Posted: June 29, 2017 at 11:44 pm

Frailty in old age is similar to cancer in that it may be terminal, writes intensive care specialist Professor Ken Hillman in his new book, A Good Life to the End.*

Doctors are able to predict the likelihood of survival for elderly individuals and groups of patients with some accuracy. However, this does not seem to influence the use of inappropriate and aggressive medical care, writes Professor Hillman.

He says patient safety includes managing the dying and frail safely, not just preventing potentially preventable adverse events.

He is concerned that fighting old age and frailty with drugs and complex interventions is an expensive and largely ineffective exercise.

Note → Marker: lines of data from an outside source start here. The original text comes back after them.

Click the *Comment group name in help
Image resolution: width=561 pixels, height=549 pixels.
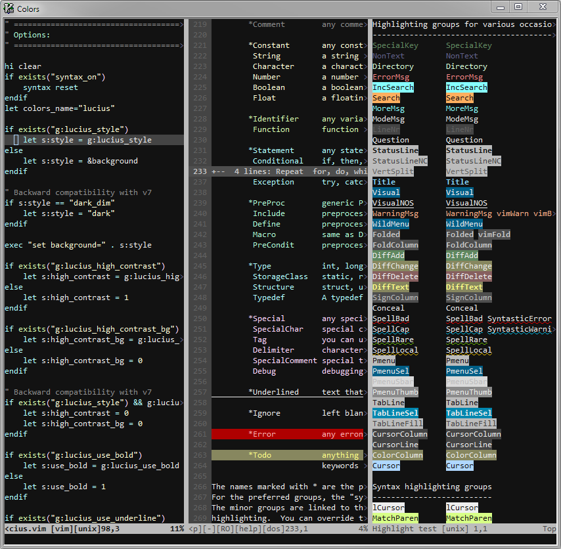point(267,24)
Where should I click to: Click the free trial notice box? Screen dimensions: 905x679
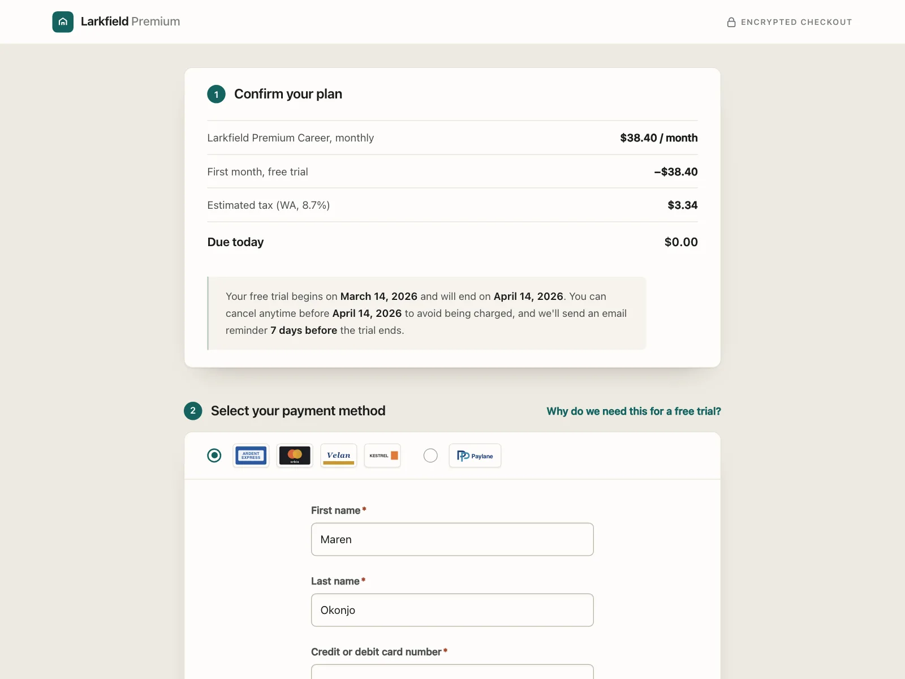(x=426, y=313)
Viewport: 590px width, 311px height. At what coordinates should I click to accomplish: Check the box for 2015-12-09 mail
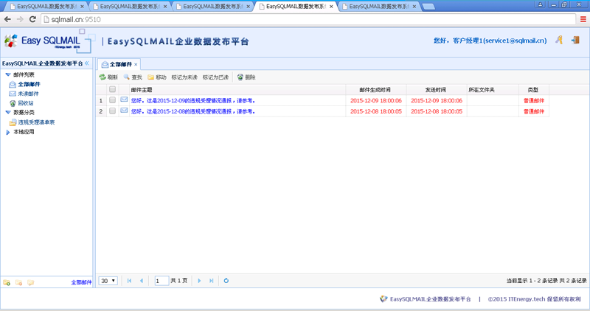(112, 100)
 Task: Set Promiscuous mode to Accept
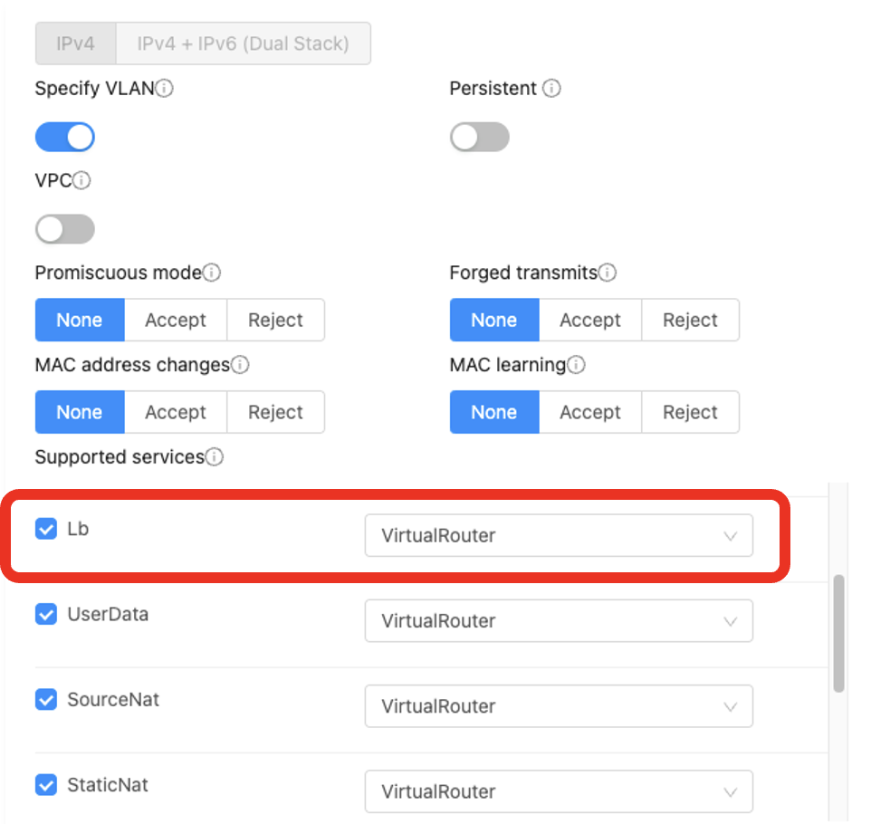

The inference is that frailty may be avoidable or even curable. Apart from giving false hope, it reinforces the current complicity between modern medicine and our society, inferring that all things are treatable or even curable.

He raises the prospect of frailty assuming a medical life of its own, with specific diagnostic criteria and an assumption that it can be treated.

We may gradually lose sight of the inevitability of frailty and be blinded by the prospect of immortality, he writes.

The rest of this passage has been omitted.